Her death, like many others in “Hamlet,” is untimely and serves as a reminder of the fragility of life and the inevitability of mortality. Love and its complexities are also intertwined with Ophelia’s fate.

Her suicide is driven by the loss of her father and the rejection of her love, Hamlet. Her death becomes a poignant representation of the destructive power of love when it is denied or goes unrequited.

Ophelia’s descent into madness is a central part of her character arc. The painting captures the ethereal beauty of her madness, emphasizing her fragile mental state and her inability to cope with the conflicts and betrayals surrounding her.

Nature plays a significant role, with Millais’ artistic rendering of Ophelia’s surroundings showcasing the intricate relationship between humans and the natural world. Ophelia’s immersion in the water signifies her return to nature and her release from the torments of life.

Symbolic Meanings and Themes in the Flowers of “Ophelia”

The flowers surrounding Ophelia in Millais’ painting contribute to the symbolic meanings and themes of the play “Hamlet” as a whole. Flowers within the painting serve as visual symbols for the motifs and emotions found in Shakespeare’s work.

The poppies, representing death and sleep, align with the recurring themes of mortality and the desire for respite from suffering. They reflect Ophelia’s longing for release from the turmoil she experiences.

Daisies, symbolizing innocence and purity, convey the theme of virtue and lost innocence, representing the tragic transformation of Ophelia from a pure and virtuous woman to a shattered soul. Fennel, with its association with deceit and flattery, mirrors the themes of betrayal and manipulation present in the play.

Its inclusion reminds viewers of the treacherous nature of relationships and the tragedy that unfolds as a result. Pansies, conveying remembrance and thoughts, allude to the lasting impact Ophelia’s character has on the story.

They symbolize both the memories of her presence and the thoughts provoked by her loss. Millais’ careful selection and positioning of these flowers in the painting add layers of depth to the narrative, intensifying the emotions and emphasizing the poetic and symbolic qualities found within “Hamlet.”


The story of Ophelia in Shakespeare’s “Hamlet” and its artistic representation, particularly in John Everett Millais’ iconic painting, has engendered discussions of feminism, the depiction of women, and the profound symbolism of flowers. Ophelia’s tragic fate continues to resonates with audiences and sparks conversations about gender roles, societal pressures, and the portrayal of women in literature and art.

Additionally, Salvador Dal’s surrealist interpretation of Ophelia’s death explores the themes of beauty, death, and the botanical world in a dreamlike manner. Millais’ “Ophelia” painting captures the symbolism of flowers, reflecting themes of death, love, life, madness, and nature that are prevalent in Shakespeare’s play.

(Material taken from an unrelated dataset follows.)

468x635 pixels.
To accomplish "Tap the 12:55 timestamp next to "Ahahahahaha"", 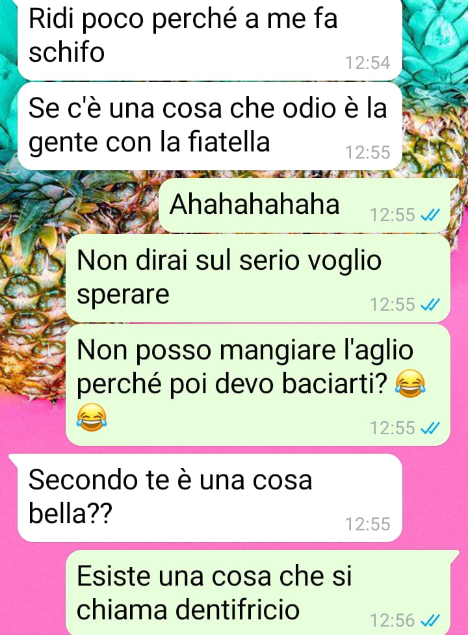I will (393, 215).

The inclusion of specific flowers conveys nuanced meanings and contributes to the overall emotional impact of the painting. The enduring significance of Ophelia’s story and the powerful visual representation of these themes and symbols demonstrate the lasting power of “Hamlet” and its complex characters.

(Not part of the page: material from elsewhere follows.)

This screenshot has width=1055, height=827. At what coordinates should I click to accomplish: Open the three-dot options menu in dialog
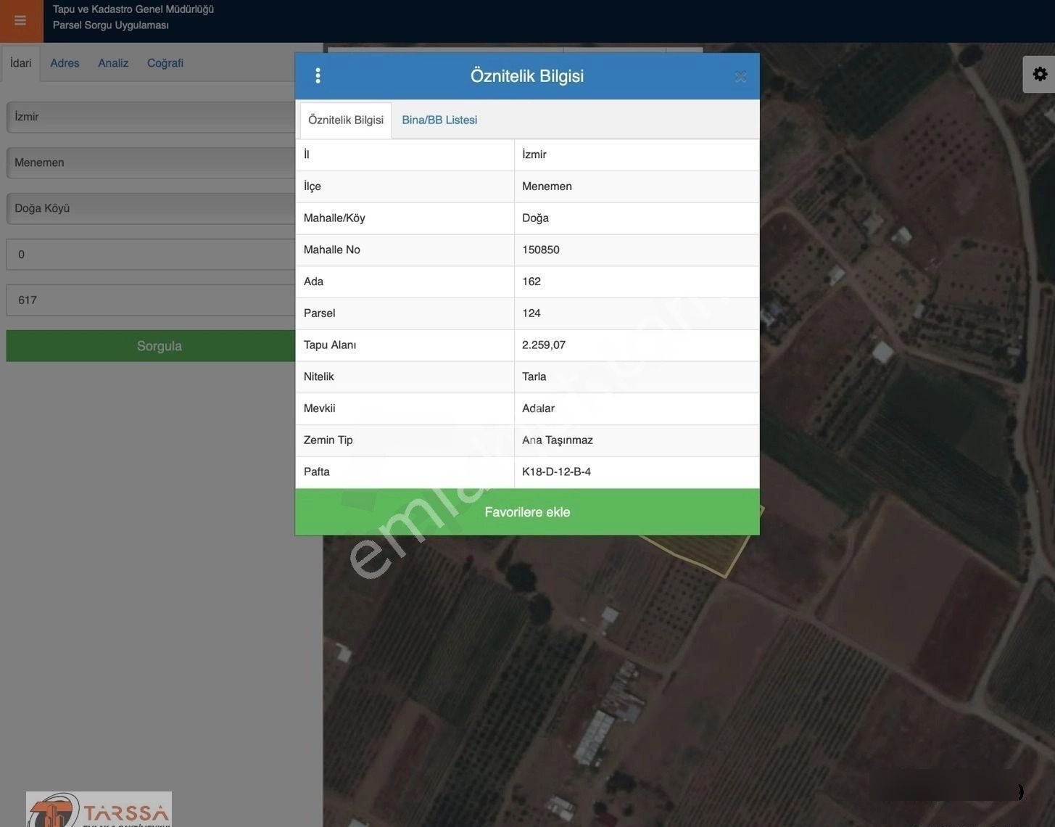click(x=318, y=76)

The story of Ophelia, as depicted in literature and art, holds a significant place in discussions of feminism, the portrayal of women, and the symbolism of flowers. John Everett Millais’ iconic painting captures the tragic themes of death, love, life, madness, and nature in Shakespeare’s “Hamlet.” Salvador Dal’s surrealist interpretation adds a dreamlike quality that explores the juxtaposition of beauty and darkness.

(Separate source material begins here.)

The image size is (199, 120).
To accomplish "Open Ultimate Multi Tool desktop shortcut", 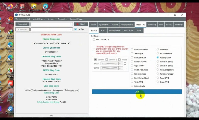I will 22,7.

The symbolic meanings of flowers in both works deepen the emotional impact, reflecting themes of innocence, betrayal, and remembrance. Ophelia’s influence extends beyond the arts, resonating in discussions of gender roles and societal pressures.

The enduring significance of “Hamlet” and the artistic representations of Ophelia emphasize the timeless power of literature and art to provoke reflection on complex human experiences. Ophelia’s story serves as a reminder of the enduring impact of tragedy, the complexities of gender dynamics, and the enduring power of artistic expression and interpretation.